What you are asked to do -
Throughout the entries below, report every line where "layer" is found.

(Records contained in a dataset)
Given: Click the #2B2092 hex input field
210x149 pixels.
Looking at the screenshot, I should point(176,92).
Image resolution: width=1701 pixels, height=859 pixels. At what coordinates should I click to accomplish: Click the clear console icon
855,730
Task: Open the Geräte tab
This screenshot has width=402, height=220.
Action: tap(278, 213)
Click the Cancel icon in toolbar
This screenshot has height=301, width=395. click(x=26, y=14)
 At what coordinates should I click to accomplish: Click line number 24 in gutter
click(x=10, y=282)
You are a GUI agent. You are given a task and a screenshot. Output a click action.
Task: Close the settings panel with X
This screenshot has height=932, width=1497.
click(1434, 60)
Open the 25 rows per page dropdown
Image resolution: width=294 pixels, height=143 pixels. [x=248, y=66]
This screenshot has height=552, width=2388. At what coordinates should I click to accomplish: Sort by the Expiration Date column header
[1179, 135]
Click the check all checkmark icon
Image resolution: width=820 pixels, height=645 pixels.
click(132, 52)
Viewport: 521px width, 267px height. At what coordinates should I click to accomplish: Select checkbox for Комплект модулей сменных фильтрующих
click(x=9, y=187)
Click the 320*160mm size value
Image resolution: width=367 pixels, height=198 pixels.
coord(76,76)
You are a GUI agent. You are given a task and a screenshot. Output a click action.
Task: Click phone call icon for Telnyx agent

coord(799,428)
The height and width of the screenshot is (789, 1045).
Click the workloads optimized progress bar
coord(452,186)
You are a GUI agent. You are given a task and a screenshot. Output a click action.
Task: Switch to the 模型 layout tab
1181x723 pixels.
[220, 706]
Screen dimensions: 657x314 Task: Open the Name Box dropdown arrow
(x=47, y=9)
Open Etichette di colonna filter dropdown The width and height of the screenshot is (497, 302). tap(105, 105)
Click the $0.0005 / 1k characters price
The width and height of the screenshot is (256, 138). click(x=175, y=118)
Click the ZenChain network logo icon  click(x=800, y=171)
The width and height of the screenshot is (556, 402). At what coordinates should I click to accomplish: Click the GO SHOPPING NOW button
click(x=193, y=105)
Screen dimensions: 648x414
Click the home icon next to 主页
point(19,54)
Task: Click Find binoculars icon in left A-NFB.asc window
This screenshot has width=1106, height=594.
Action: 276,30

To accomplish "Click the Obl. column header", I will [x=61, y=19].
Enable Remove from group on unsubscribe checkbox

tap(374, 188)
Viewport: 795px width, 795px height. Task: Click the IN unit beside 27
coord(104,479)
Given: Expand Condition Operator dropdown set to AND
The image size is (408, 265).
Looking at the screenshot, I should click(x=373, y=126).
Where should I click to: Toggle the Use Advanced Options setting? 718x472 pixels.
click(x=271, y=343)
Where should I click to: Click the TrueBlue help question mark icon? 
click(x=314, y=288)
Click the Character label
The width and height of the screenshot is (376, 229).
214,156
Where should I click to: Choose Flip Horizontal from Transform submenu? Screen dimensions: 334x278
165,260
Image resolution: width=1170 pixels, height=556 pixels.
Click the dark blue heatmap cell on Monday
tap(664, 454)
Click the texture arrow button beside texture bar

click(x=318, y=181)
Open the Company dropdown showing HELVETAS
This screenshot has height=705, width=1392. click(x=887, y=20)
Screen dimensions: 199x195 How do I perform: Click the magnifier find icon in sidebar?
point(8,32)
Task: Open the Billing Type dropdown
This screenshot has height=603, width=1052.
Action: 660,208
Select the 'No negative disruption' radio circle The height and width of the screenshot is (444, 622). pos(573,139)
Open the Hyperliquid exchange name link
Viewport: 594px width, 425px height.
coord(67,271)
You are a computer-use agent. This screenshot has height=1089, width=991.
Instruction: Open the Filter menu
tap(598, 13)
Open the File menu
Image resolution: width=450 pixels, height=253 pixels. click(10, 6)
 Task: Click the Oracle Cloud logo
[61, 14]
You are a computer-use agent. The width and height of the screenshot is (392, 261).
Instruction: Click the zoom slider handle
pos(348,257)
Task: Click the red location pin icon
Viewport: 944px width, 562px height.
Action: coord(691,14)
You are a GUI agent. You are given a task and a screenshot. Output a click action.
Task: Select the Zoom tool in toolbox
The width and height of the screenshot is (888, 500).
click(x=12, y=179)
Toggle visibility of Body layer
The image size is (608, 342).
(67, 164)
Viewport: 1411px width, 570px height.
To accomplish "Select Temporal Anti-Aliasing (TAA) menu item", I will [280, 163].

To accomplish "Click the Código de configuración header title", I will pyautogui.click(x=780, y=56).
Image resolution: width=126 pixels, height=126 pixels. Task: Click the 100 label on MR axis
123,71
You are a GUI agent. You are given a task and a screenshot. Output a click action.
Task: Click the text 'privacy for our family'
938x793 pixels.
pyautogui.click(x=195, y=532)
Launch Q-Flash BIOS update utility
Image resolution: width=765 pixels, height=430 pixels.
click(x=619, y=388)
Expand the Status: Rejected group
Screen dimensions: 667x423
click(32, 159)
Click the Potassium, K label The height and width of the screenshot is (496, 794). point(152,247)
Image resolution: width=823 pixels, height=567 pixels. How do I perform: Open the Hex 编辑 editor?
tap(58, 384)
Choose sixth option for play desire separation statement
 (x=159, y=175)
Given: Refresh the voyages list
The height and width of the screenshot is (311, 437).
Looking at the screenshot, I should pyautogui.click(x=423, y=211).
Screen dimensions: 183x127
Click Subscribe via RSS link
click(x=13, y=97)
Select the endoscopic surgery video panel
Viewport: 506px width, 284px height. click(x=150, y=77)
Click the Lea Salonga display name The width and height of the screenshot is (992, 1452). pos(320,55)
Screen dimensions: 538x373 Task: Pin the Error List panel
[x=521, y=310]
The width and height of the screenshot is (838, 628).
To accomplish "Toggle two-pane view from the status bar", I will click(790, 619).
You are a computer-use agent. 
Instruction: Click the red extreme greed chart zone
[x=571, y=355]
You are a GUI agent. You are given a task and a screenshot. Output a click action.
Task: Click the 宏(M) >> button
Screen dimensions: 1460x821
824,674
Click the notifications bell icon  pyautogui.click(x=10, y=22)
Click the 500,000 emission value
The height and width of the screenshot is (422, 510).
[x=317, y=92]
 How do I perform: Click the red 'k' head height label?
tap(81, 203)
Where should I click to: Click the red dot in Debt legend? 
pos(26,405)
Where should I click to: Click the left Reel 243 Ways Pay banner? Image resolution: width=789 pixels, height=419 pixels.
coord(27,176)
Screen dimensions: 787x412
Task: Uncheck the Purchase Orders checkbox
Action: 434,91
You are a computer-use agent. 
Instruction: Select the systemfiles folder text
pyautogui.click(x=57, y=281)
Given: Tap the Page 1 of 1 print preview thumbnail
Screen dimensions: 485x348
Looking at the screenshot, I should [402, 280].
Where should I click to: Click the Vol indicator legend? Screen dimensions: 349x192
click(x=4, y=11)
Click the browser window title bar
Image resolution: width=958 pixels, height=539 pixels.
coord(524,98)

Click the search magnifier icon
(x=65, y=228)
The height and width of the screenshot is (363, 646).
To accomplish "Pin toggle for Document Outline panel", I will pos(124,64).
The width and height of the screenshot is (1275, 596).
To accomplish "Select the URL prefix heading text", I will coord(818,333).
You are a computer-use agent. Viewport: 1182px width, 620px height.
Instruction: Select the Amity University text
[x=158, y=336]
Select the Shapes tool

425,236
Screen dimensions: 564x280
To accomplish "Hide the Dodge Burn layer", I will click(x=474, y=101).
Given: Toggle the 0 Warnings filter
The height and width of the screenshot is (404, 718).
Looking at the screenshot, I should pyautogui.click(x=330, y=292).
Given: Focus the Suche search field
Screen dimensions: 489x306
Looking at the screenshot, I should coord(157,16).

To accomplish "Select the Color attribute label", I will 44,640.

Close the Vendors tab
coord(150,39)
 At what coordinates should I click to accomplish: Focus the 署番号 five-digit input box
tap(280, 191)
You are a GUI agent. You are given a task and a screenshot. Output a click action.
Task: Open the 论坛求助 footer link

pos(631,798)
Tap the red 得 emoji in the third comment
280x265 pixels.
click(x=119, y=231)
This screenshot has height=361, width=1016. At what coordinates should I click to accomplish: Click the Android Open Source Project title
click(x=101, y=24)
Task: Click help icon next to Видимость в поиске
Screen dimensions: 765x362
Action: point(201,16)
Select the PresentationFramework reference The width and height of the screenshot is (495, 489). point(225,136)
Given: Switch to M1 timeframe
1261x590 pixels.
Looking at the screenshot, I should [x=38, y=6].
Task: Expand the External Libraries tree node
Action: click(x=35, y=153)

Response to the task -
Toggle visibility of Body layer
To accomplish "Hide the Dodge Burn layer", I will click(x=474, y=101).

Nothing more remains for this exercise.